Python ★ 4.3k updated 18d ago

Preswald is a WASM packager for Python-based interactive data apps: bundle full complex data workflows, particularly visualizations, into single files, runnable completely in-browser, using Pyodide, DuckDB, Pandas, and Plotly, Matplotlib, etc. Build dashboards, reports, and notebooks that run offline, load fast, and share like a document.

Preswald turns Python data scripts into self-contained interactive apps that run entirely in the browser via WebAssembly, no server or Python installation needed by end users.

PythonPyodideWebAssemblyDuckDBTOMLsetup: easycomplexity 2/5

Preswald is a static-site generator that turns Python data scripts into self-contained interactive apps that run entirely in the browser — no server, no installation required for whoever receives the app. The person building it writes Python code; Preswald bundles everything into a static site that anyone can open and use offline.

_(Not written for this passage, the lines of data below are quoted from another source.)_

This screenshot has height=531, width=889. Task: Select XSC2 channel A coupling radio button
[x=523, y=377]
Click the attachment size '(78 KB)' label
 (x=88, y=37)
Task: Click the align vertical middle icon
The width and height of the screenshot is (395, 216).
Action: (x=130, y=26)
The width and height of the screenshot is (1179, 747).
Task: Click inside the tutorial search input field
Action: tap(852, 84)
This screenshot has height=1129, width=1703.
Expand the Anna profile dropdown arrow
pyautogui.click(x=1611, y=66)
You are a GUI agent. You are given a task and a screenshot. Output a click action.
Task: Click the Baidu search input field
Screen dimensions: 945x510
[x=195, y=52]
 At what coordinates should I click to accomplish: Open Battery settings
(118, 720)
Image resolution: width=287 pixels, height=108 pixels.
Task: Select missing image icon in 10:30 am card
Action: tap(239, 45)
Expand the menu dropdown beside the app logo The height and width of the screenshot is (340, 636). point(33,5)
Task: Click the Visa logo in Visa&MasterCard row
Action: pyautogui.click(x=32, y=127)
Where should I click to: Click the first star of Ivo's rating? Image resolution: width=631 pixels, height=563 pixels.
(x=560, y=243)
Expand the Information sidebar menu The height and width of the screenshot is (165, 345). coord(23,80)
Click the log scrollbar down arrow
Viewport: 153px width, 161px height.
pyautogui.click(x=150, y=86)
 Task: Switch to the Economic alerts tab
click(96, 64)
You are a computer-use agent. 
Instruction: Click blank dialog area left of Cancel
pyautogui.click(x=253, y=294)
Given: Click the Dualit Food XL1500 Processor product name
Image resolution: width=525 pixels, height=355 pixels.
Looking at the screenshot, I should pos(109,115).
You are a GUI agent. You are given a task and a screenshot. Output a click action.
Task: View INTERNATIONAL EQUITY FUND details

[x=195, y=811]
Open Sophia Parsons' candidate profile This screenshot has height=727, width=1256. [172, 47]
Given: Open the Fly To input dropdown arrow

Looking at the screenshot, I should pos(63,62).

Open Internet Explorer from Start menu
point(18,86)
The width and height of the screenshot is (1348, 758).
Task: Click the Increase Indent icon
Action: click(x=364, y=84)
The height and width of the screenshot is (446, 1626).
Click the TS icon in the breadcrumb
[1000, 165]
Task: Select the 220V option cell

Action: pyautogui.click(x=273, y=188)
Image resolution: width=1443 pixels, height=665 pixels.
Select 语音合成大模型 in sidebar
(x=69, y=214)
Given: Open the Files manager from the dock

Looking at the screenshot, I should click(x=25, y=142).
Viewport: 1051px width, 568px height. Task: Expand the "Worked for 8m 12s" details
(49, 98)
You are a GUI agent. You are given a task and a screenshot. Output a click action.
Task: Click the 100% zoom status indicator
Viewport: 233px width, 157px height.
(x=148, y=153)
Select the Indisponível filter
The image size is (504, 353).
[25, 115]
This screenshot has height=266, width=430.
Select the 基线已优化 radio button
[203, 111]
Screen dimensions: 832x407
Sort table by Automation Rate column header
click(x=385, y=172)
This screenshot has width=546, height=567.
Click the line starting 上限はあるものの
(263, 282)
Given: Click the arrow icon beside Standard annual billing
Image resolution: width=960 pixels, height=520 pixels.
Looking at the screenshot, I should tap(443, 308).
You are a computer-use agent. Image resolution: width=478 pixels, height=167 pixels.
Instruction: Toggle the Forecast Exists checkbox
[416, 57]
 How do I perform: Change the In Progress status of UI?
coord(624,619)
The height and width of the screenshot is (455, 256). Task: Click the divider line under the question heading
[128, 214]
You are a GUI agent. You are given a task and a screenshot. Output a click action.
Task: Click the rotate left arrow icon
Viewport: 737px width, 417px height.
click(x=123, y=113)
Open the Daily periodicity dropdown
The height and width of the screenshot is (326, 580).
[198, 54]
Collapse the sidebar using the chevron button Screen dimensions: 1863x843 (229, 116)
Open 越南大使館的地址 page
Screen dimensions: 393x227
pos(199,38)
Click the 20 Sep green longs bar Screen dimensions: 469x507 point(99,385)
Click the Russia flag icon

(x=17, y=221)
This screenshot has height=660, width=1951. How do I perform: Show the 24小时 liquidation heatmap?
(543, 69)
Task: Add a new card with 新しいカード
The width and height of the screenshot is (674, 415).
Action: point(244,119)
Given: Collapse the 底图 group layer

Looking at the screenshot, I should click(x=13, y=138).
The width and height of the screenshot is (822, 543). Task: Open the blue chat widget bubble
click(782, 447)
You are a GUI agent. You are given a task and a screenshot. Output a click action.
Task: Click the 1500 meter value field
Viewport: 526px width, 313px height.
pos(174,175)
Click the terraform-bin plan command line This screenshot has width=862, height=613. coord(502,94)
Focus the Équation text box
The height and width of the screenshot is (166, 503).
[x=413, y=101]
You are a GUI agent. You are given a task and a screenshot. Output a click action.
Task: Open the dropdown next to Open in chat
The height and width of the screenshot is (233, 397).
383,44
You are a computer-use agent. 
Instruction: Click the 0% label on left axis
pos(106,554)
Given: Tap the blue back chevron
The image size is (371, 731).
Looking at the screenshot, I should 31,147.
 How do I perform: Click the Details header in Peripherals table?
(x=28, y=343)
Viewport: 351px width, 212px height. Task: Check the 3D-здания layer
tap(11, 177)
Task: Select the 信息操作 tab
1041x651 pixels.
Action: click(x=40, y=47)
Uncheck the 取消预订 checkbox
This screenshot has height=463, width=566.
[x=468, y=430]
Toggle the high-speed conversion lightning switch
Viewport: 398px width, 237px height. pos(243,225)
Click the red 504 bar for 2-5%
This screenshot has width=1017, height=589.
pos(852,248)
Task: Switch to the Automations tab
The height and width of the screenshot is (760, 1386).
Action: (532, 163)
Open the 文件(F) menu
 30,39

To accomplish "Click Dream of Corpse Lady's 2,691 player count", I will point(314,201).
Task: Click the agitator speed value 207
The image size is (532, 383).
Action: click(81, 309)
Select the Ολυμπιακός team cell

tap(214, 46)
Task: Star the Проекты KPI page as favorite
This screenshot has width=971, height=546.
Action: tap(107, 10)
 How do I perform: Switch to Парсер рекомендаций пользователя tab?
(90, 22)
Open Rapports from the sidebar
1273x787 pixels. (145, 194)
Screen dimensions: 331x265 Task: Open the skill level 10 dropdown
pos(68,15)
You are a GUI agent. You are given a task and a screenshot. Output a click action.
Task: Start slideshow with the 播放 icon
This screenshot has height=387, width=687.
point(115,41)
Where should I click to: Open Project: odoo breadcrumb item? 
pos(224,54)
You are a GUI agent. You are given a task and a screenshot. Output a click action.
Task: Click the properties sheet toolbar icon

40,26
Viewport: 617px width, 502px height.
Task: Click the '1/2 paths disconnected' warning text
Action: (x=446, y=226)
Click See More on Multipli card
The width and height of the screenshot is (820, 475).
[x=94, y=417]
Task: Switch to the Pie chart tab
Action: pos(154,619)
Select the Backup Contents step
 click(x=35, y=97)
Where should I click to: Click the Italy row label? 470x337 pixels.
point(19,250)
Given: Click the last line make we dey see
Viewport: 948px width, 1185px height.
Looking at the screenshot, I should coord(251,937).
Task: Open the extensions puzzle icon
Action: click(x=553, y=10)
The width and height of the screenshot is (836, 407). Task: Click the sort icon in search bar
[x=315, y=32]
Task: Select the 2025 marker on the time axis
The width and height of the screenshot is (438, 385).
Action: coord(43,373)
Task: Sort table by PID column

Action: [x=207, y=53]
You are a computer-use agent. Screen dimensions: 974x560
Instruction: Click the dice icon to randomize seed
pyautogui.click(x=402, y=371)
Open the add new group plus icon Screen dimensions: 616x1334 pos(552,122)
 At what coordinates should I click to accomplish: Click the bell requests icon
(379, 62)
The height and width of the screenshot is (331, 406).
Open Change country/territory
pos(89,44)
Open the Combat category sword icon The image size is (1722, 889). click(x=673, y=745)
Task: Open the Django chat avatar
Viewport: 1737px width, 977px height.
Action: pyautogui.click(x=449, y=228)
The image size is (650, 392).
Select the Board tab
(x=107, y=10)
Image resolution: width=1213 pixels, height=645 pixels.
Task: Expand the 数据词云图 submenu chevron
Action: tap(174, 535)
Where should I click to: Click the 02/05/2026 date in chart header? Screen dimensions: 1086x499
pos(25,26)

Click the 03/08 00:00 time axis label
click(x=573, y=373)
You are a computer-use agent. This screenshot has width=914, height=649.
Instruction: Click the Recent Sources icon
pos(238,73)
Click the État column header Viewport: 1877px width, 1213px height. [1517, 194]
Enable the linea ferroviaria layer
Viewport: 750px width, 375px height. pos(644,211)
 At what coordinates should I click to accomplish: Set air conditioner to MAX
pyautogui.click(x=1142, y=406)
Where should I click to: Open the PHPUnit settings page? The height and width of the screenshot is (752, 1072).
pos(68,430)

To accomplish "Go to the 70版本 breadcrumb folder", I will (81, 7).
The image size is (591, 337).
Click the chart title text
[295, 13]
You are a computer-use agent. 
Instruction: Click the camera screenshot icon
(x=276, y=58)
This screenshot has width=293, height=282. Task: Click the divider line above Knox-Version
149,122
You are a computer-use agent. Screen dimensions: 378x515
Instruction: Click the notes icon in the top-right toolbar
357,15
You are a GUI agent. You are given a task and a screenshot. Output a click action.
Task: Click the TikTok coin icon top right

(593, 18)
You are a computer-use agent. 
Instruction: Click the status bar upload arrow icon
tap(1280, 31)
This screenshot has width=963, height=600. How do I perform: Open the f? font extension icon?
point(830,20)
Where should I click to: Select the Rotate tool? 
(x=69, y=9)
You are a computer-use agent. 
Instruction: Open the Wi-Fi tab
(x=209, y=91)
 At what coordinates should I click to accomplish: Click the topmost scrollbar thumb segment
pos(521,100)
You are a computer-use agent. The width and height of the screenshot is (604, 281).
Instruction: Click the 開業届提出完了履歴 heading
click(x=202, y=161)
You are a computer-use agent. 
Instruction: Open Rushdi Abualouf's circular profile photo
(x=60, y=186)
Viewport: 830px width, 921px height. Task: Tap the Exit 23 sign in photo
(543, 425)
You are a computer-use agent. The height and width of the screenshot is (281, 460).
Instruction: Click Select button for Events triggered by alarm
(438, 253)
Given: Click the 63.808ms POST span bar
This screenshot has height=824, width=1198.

The technical foundation is Pyodide — a version of Python compiled to WebAssembly so it runs inside a browser — and DuckDB, an in-browser analytics database. Together, these let Preswald apps run full Python data workflows: queries, transformations, and visualizations, all directly in the browser without calling any backend. Data, logic, and UI are bundled into one portable file.

Building an app works through a command-line tool: preswald init creates the project structure, preswald run launches a local development server, and preswald export packages everything into a distributable static site. Configuration is handled through a preswald.toml file. App logic is written in Python using built-in components like tables, charts, and forms.

A reactive engine tracks dependencies between computations and only re-runs what changed when inputs are updated, keeping the interface responsive without server round-trips.

Useful scenarios include sharing dashboards or reports with stakeholders who don't have Python installed, handling sensitive data that must not leave a device, building tools for fieldwork or air-gapped environments, and packaging experiment results as standalone interactive panels.

The project is written in Python and licensed under Apache 2.0.